• DATA PROVIDED:
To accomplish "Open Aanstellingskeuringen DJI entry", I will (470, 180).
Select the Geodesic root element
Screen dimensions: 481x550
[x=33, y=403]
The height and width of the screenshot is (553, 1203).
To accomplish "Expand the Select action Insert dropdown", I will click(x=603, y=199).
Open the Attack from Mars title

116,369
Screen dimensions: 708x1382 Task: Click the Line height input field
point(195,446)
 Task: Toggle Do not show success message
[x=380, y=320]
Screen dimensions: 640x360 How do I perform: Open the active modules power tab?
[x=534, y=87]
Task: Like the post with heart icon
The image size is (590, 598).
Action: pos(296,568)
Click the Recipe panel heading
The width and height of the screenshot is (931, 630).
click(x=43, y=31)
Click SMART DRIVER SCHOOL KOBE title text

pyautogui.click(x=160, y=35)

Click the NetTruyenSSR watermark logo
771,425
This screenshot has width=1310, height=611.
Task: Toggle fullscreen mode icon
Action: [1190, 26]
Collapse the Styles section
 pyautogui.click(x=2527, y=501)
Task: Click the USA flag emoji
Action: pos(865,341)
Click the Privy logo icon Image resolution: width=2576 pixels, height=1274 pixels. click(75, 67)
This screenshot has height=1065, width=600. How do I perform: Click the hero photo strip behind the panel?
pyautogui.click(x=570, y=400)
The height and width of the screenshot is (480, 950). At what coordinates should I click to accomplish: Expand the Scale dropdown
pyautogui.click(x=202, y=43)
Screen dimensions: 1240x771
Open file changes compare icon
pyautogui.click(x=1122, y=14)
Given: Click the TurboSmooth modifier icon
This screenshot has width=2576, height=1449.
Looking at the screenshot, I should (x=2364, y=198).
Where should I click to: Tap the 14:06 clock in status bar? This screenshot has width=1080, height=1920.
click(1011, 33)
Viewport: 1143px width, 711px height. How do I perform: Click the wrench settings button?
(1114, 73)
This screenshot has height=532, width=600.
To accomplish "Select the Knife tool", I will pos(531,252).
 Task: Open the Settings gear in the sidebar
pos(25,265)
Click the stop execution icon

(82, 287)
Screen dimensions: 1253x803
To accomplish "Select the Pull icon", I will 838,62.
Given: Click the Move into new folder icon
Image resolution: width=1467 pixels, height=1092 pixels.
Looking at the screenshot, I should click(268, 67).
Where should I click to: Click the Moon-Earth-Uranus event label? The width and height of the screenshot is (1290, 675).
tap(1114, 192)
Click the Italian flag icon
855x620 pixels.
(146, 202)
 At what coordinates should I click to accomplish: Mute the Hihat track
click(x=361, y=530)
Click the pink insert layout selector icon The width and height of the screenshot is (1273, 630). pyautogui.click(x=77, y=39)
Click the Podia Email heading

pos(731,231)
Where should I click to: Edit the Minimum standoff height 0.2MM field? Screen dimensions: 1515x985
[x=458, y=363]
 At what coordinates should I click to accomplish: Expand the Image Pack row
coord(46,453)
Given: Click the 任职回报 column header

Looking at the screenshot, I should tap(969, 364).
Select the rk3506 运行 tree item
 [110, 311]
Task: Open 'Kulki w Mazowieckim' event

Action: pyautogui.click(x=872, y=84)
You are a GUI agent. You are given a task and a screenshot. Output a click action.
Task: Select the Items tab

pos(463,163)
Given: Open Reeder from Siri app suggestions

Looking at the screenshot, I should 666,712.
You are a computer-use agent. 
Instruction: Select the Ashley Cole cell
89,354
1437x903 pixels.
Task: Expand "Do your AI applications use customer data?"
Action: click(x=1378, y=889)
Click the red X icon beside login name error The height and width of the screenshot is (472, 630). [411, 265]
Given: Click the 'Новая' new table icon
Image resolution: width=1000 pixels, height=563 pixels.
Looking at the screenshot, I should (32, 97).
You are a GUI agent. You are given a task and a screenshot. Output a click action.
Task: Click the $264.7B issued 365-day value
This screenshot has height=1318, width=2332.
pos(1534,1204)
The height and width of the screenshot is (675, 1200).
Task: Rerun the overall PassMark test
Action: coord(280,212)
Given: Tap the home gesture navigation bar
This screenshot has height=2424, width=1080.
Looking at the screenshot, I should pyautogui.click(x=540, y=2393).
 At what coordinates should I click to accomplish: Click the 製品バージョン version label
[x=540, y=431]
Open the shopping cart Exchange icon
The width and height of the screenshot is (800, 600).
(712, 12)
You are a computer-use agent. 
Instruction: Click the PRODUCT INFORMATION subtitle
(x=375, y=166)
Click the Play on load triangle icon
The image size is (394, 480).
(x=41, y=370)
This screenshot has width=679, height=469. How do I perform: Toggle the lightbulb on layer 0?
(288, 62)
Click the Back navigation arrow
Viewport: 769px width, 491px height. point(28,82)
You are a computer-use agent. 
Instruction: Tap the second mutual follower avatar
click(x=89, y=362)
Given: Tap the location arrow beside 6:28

• ASSIGNED TASK: Could you print all of the entries again exactly as they stand?

• EXERCISE SOLUTION:
To accomplish "Open Aanstellingskeuringen DJI entry", I will (470, 180).
Select the Geodesic root element
Screen dimensions: 481x550
[x=33, y=403]
The height and width of the screenshot is (553, 1203).
To accomplish "Expand the Select action Insert dropdown", I will click(x=603, y=199).
Open the Attack from Mars title

116,369
Screen dimensions: 708x1382 Task: Click the Line height input field
point(195,446)
 Task: Toggle Do not show success message
[x=380, y=320]
Screen dimensions: 640x360 How do I perform: Open the active modules power tab?
[x=534, y=87]
Task: Like the post with heart icon
The image size is (590, 598).
Action: pos(296,568)
Click the Recipe panel heading
The width and height of the screenshot is (931, 630).
click(x=43, y=31)
Click SMART DRIVER SCHOOL KOBE title text

pyautogui.click(x=160, y=35)

Click the NetTruyenSSR watermark logo
771,425
This screenshot has width=1310, height=611.
Task: Toggle fullscreen mode icon
Action: [1190, 26]
Collapse the Styles section
 pyautogui.click(x=2527, y=501)
Task: Click the USA flag emoji
Action: pos(865,341)
Click the Privy logo icon Image resolution: width=2576 pixels, height=1274 pixels. click(75, 67)
This screenshot has height=1065, width=600. How do I perform: Click the hero photo strip behind the panel?
pyautogui.click(x=570, y=400)
The height and width of the screenshot is (480, 950). At what coordinates should I click to accomplish: Expand the Scale dropdown
pyautogui.click(x=202, y=43)
Screen dimensions: 1240x771
Open file changes compare icon
pyautogui.click(x=1122, y=14)
Given: Click the TurboSmooth modifier icon
This screenshot has width=2576, height=1449.
Looking at the screenshot, I should (x=2364, y=198).
Where should I click to: Tap the 14:06 clock in status bar? This screenshot has width=1080, height=1920.
click(1011, 33)
Viewport: 1143px width, 711px height. How do I perform: Click the wrench settings button?
(1114, 73)
This screenshot has height=532, width=600.
To accomplish "Select the Knife tool", I will pos(531,252).
 Task: Open the Settings gear in the sidebar
pos(25,265)
Click the stop execution icon

(82, 287)
Screen dimensions: 1253x803
To accomplish "Select the Pull icon", I will 838,62.
Given: Click the Move into new folder icon
Image resolution: width=1467 pixels, height=1092 pixels.
Looking at the screenshot, I should click(268, 67).
Where should I click to: Click the Moon-Earth-Uranus event label? The width and height of the screenshot is (1290, 675).
tap(1114, 192)
Click the Italian flag icon
855x620 pixels.
(146, 202)
 At what coordinates should I click to accomplish: Mute the Hihat track
click(x=361, y=530)
Click the pink insert layout selector icon The width and height of the screenshot is (1273, 630). pyautogui.click(x=77, y=39)
Click the Podia Email heading

pos(731,231)
Where should I click to: Edit the Minimum standoff height 0.2MM field? Screen dimensions: 1515x985
[x=458, y=363]
 At what coordinates should I click to accomplish: Expand the Image Pack row
coord(46,453)
Given: Click the 任职回报 column header

Looking at the screenshot, I should tap(969, 364).
Select the rk3506 运行 tree item
 [110, 311]
Task: Open 'Kulki w Mazowieckim' event

Action: pyautogui.click(x=872, y=84)
You are a GUI agent. You are given a task and a screenshot. Output a click action.
Task: Select the Items tab

pos(463,163)
Given: Open Reeder from Siri app suggestions

Looking at the screenshot, I should 666,712.
You are a computer-use agent. 
Instruction: Select the Ashley Cole cell
89,354
1437x903 pixels.
Task: Expand "Do your AI applications use customer data?"
Action: click(x=1378, y=889)
Click the red X icon beside login name error The height and width of the screenshot is (472, 630). [411, 265]
Given: Click the 'Новая' new table icon
Image resolution: width=1000 pixels, height=563 pixels.
Looking at the screenshot, I should (32, 97).
You are a GUI agent. You are given a task and a screenshot. Output a click action.
Task: Click the $264.7B issued 365-day value
This screenshot has height=1318, width=2332.
pos(1534,1204)
The height and width of the screenshot is (675, 1200).
Task: Rerun the overall PassMark test
Action: coord(280,212)
Given: Tap the home gesture navigation bar
This screenshot has height=2424, width=1080.
Looking at the screenshot, I should pyautogui.click(x=540, y=2393).
 At what coordinates should I click to accomplish: Click the 製品バージョン version label
[x=540, y=431]
Open the shopping cart Exchange icon
The width and height of the screenshot is (800, 600).
(712, 12)
You are a computer-use agent. 
Instruction: Click the PRODUCT INFORMATION subtitle
(x=375, y=166)
Click the Play on load triangle icon
The image size is (394, 480).
(x=41, y=370)
This screenshot has width=679, height=469. How do I perform: Toggle the lightbulb on layer 0?
(288, 62)
Click the Back navigation arrow
Viewport: 769px width, 491px height. point(28,82)
You are a computer-use agent. 
Instruction: Tap the second mutual follower avatar
click(x=89, y=362)
Given: Tap the location arrow beside 6:28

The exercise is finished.